Sendo otimista, pode ser que a militarização da política tenda a incluir na disputa de poder o campo militar. Estabelecer um diálogo programático com os militares que apresente uma forte resistência democrática para conter um natural desejo crescente de poder, alimentando o cenário de um governo militar. Há militares e oficiais democráticos, outros que divergem da leitura de conjuntura, nas análises e nas linhas de ação.
Mas o cenário é adverso, especialmente no seio civil.
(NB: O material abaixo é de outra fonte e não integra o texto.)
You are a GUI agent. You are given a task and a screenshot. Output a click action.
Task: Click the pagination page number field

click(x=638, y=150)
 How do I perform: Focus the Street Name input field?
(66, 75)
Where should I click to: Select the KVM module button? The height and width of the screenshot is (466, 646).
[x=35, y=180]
Há uma opinião pública forjada a favor da intervenção civil-militar, apoiada na “natureza humana” de ordem e progresso e pela teoria do “mal necessário”. Na politização do judiciário, algumas querelas constitucionais poderão opor constrangimento. Primeiro, a inconstitucionalidade formal pela ausência da consulta ao Conselho da República (art. 90, inciso I, CF/88). Segundo, pela natureza militar da intervenção, como bem apontou a jurista Eloísa Machado de Almeida (FGV/SP). Terceiro, sobre o real termo da extensão da suspensão de emendas constitucionais (reforma da Previdência), se da simples tramitação à promulgação. Quarto, do desvio de finalidade caso seja burlado por um decreto da GLO. E a própria jurisdição militar, que ainda segue sem expressa admissão constitucional. É hora de juízes e do judiciário recuar ou se abraçar na intervenção civil militar, por isso precisam receber o peso da resistência democrática.
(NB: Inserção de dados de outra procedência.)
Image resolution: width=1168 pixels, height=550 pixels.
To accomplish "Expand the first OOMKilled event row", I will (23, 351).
Por fim, parece inescapável que todas as forças democráticas tenham uma alta dose de realismo para ler a conjuntura, enxergar palmos a mais além do cálculo eleitoral. É até comovente ver militantes acreditarem que Lula estará na urna e, caso barrado, conseguirá alavancar um sucessor. É melhor sermos (alguma vez) surpreendidos pela frágil institucionalidade do que reiteradamente decepcionados com ela. Com olhos de lince, Luiz Eduardo Soares apontou para uma “bolsonarização” sem Bolsonaro, num franco lançamento de um governo de direita conversadora com base na ordem (intervenção de natureza militar) e progresso (reformas e abertura de capitais). Teremos eleição, ela foi necessária até na última ditadura para a legitimação da intervenção civil-militar. Porém, há um risco alto de transcorrerem em tempo e forma distinta. É bom lembrar que a concepção de democracia dessa elite interventora admite a eleição indireta, por exemplo. Assim como mudanças no calendário eleitoral por essa via.
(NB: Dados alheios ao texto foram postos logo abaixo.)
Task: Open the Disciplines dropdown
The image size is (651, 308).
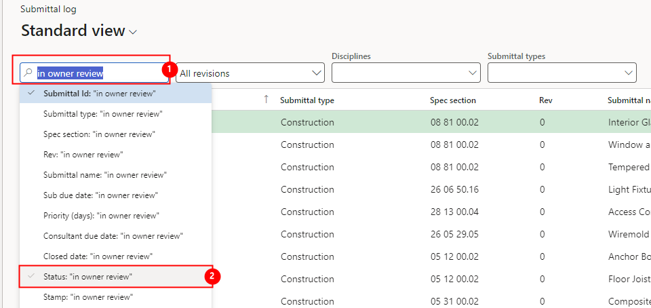Action: (406, 73)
Neste modesto ver, a saída passa pelo incipiente ensaio da frente programática dos partidos de centro-esquerda (Psol, PSB, PDT, PT). Sem um plano de poder democrático a curto prazo, com acordo sobre a competição interna, que enfrente a franca intervenção civil-militar, seremos tragados pela história. Rua, urna e gabinetes somente serão conquistados, com poder de resistência real, se tivermos bandeiras democráticas e propostas pragmáticas para ganhar a sociedade, nossa trincheira. Antes tarde, do que mais tarde ainda, se já não for.
*Rodrigo Lentz é advogado, ex-coordenador da Comissão de Anistia e doutorando em ciência política da Universidade de Brasília com a tese “As relações de poder entre civis e militares no Brasil: o pensamento político da Escola Superior de Guerra pós-88”.
[1] Termo originalmente usado Guillermo O’Donnell e Philippe Schmitter.
[2] No caso do Rio de Janeiro, é a segunda intervenção em períodos democráticos, sendo a primeira decretada por Arthur Bernardes, em 1923, com interventor civil.
[3] BRASIL. ESCOLA SUPERIOR DE GUERRA. Manual Básico. Ano 1975, Rio de Janeiro.
[4] Ver volume 1, p.861; p.868
[5] Ver o Manual Básico da ESG de 1975, p.279-294;
[6] Ver: BRASIL. ESCOLA SUPERIOR DE GUERRA. Governo militar. 1958/1959, Rio de Janeiro.